如何利用血清培养细胞

     我们今天要说的血管平滑肌细胞培养采用的是贴块法，这种方法具有获得平滑肌细胞纯度高，量多，操作简便的优点。但用贴块法易使平滑肌细胞胞质内肌丝丧失，亚细胞器增加。 

       操作方法：动物经颈动脉放血后，在无菌操作下迅速取出胸腹主动脉段，置于含Hank's液的平皿中漂洗3次，将凝块洗干净后剥除外膜的纤维脂肪层，然后纵行切开血管，刮除内膜即内皮细胞迅速撕下中膜内、中层，切成约1mm宽的小条，浸泡在含血清的Hank's液中，并将撕下小组织块种植于培养瓶壁。置于37℃恒温箱，2h左右，取出培养瓶加入20%胎牛血清的培养液，再放回培养箱内静止培养4天。4天后可见细胞从组织中迁移游出。

    在这方法中，大家可要注意啦！不同动物血管结构有差异，猪和猴较易操作，但小动物如兔、鼠因其血管小，血管壁薄等特点，使之难以分离。
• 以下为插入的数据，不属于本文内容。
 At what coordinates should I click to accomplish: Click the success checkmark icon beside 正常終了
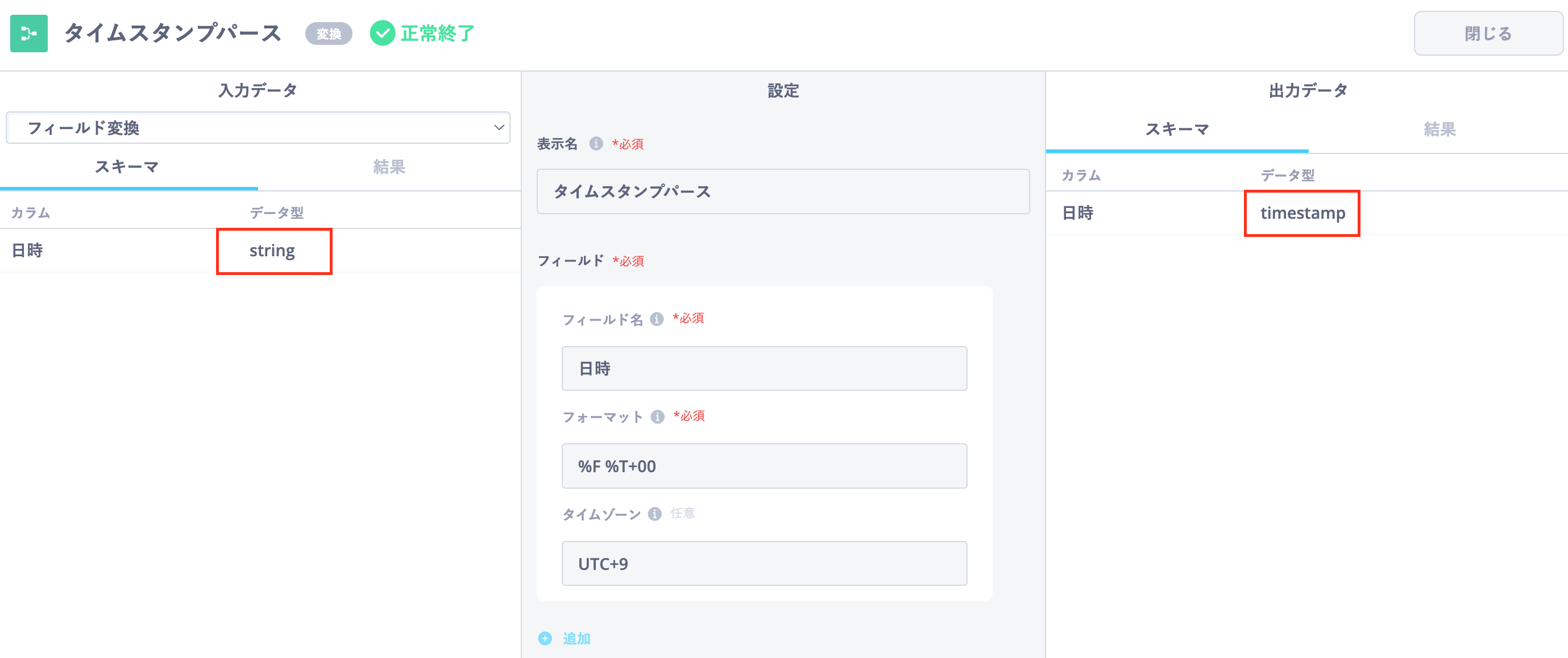[383, 34]
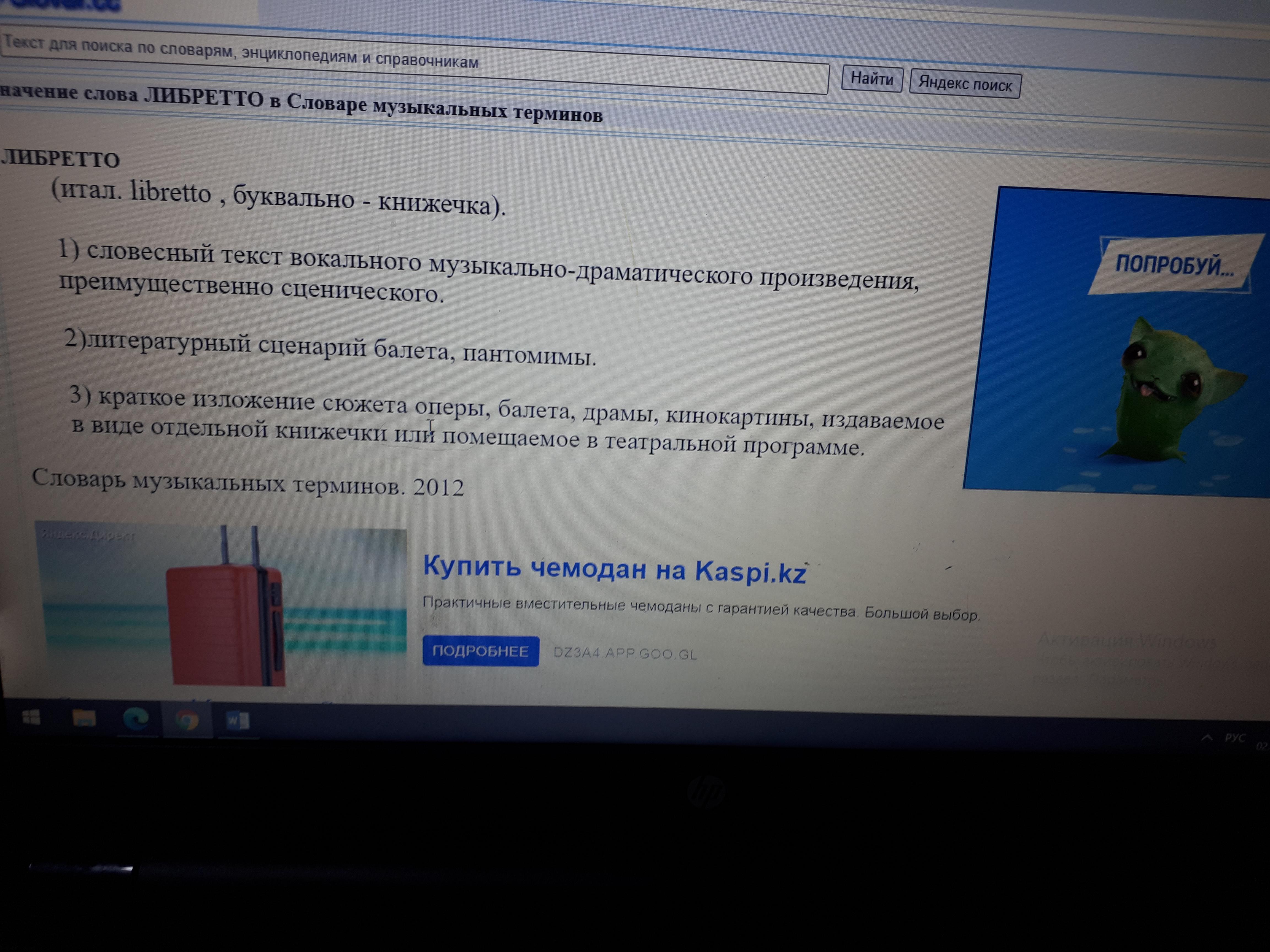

另外组织块太薄，不易粘附培养基，也使细胞较难生长。


我司特别提示，实验中请注意：
1. 根据培养细胞的种属加入适量的不同血清，一般可加入胎牛血清，若小牛血清增殖效果差，应加胎牛血清(FBS)，通常浓度为10%～20%。
2. 培养基的选择：常用的有DMEM，M199培养基。培养兔的平滑肌细胞用DMEM效果较好。
3. 种植组织块的数目，如75cm2的长颈瓶组织块不得少于30。